Критика социализма
Современный этап характеризуется растущим доминированием представления о том, что следует «подчинить все руководящему сверхразуму». Иными словами, стремление к коллективизму, которое «ставит целью подчинение всех сил общества сознательному руководству», симптоматично для состояния здоровья современной научной цивилизации69. Хайек писал, что даже благосклонное отношение общества к теории экономического планирования «восходит непосредственно к господству сциентистских представлений», «идеалов, характерных для инженеров».
В качестве проявления склада ума инженеров экономическое и политическое планирование в значительной степени было иллюзией, основанной на представлении о том, что разум способен обеспечить более эффективное функционирование общества. Объяснение причин, по которым оно казалось иллюзией, следует искать в следующем наблюдении: если цель состоит в обеспечении того, чтобы система быстро находила наиболее адекватные варианты реакции на постоянно меняющуюся ситуацию, то для того, чтобы реакцию на какое-либо изменение в ситуации можно было превратить в общедоступные данные, требуется не централизованное, а рассеянное знание. Подобно Менгеру Хайек верил в существование и практического, и теоретического знания, и полагал, что с точки зрения функционирования социальной системы важны оба типа знания. Ведь даже если допустить, «что все теоретическое знание может уместиться в головах нескольких экспертов и тем самым стать доступным единой центральной власти», то маловероятно, что то же самое может произойти со «знанием о частностях, о быстро меняющихся обстоятельствах момента и местных условиях, которое никогда не сможет существовать иначе, как будучи рассеянным среди множества людей».
Иначе система не сможет работать в соответствии с тем, что было обещано, и не сможет удовлетворить порожденные этим обещанием ожидания, что, в свою очередь, станет причиной ее скатывания к авторитаризму.
Как можно видеть, демонстрация политических последствий неспособности признать факт непреодолимой ограниченности человеческого знания всегда составляла важный элемент идей Хайека. Начиная со статей 1930 годов и вплоть до «Пагубной самонадеянности», он не переставал повторять, что этот путь был «дорогой к рабству». То, что именно эти вопросы стали темой его нобелевской лекции «Претензия знания» , отнюдь не случайно. В ней он в очередной раз обратился к теме разорения в социальных науках, произведенного склонностью обращаться с социальными экономическими явлениями так же, как с объектами естественных наук.

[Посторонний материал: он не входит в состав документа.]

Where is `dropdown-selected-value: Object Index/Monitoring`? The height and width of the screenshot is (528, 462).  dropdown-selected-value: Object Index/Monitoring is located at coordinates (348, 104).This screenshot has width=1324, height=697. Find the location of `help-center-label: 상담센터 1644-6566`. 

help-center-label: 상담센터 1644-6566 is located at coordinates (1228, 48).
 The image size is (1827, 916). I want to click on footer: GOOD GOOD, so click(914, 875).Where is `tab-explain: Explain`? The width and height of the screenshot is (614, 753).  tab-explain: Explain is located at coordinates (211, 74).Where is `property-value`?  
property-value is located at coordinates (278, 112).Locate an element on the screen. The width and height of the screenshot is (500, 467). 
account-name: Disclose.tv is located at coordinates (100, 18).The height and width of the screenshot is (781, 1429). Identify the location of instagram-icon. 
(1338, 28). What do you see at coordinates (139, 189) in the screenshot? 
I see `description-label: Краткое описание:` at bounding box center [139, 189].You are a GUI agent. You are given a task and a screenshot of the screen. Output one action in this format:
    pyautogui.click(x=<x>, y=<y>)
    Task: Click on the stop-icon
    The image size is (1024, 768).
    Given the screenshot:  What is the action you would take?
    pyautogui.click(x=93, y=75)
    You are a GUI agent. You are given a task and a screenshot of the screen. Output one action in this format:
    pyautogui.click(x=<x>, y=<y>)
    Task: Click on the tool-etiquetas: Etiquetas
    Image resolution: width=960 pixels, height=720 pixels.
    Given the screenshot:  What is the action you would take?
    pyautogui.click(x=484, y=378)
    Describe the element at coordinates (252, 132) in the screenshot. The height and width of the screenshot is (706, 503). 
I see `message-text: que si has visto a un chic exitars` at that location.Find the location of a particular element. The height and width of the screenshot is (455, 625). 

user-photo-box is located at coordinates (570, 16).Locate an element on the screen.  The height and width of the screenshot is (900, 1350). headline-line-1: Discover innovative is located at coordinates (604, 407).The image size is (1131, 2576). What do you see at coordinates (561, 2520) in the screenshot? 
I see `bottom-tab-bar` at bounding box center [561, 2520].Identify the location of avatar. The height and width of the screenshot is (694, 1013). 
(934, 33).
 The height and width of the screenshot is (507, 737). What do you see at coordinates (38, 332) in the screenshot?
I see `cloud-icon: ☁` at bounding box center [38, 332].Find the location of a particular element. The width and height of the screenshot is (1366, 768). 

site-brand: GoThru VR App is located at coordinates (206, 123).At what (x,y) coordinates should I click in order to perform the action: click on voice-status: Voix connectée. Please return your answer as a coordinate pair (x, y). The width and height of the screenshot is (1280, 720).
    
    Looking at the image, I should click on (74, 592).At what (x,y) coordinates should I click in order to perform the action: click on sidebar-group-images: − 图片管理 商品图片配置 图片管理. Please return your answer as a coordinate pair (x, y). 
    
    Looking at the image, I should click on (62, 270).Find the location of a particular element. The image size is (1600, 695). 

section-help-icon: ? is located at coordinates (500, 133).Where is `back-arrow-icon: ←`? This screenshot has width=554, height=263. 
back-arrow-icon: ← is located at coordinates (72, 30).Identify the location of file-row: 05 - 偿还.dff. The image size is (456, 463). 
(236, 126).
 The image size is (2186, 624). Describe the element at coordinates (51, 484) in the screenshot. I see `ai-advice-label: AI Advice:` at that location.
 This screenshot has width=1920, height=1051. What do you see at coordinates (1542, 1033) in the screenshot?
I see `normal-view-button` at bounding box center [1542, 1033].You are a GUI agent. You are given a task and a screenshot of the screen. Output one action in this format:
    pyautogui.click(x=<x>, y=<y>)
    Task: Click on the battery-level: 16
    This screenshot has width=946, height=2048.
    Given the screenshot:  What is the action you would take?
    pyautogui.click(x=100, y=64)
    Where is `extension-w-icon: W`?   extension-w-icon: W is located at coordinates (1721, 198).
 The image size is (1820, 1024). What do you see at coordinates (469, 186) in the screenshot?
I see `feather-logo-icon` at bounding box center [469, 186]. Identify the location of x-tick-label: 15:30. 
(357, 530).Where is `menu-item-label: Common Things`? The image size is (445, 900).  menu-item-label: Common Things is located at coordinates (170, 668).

По мнению Хайека, следует отбросить любые представления о том, что применение результатов научного прогресса к социальным наукам сможет обеспечить «формирование общества по нашим запросам». Тому есть два рода причин. Во-первых, такие идеи основаны на ложных гипотезах о природе социальных институтов; во-вторых, последующий провал социальной политики, сформулированной на базе этих гипотез, приводит либо к социальному хаосу, либо к бюрократически-тоталитарному режиму. Из этого следует необходимость умерить ожидания, связываемые с научно-техническим прогрессом. Это нужно не только для того, чтобы предотвратить превращение науки в опасный бред, но и потому, что надежда на то, что наука может решить все проблемы человечества в соответствии с личными желаниями каждого человека, приводит к стиранию грани между разумными и неразумными ожиданиями.
В противоположность тем, кто считал задачей социальных наук планирование политико-экономических систем, Хайек непоколебимо стоял на том, что признание факта существования непреодолимых разумом границ «должно дать тому, кто изучает общество, урок предостережения: не потворствовать пагубному стремлению человека установить контроль над обществом. Такому стремлению, которое не только сделает его тираном для других людей, но и в конечном счете превратит его в разрушителя цивилизации — отнюдь не продукта чьего-то ума, а плода свободных усилий миллионов людей».
Таким образом, Хайек утверждал, что ложная природа предпосылок плановых систем и интервенционистской политики не только препятствовала бы достижению поставленных целей, но имела бы множество иных нежелательных последствий. Это, в свою очередь, привело бы либо к попытке, прибегнув к террору, скрыть катастрофу либо к возникновению таких форм социального конфликта, которые можно было бы контролировать до тех пор, пока производительность экономической системы обеспечивает распределение ресурсов ко всеобщему удовлетворению. И в том и в другом случае катастрофа породила бы политические режимы, которые характеризуются иными формами борьбы и принятия решений, чем те, которые существуют при парламентской демократии. Таким образом, системы,
заявляющие о необходимости рациональной и научной реорганизации общества, имеют тенденцию мутировать в тоталитарные режимы из-за невозможности решить проблемы экономического планирования при сохранении личной свободы и тех институциональных структур, которые ее обеспечивают.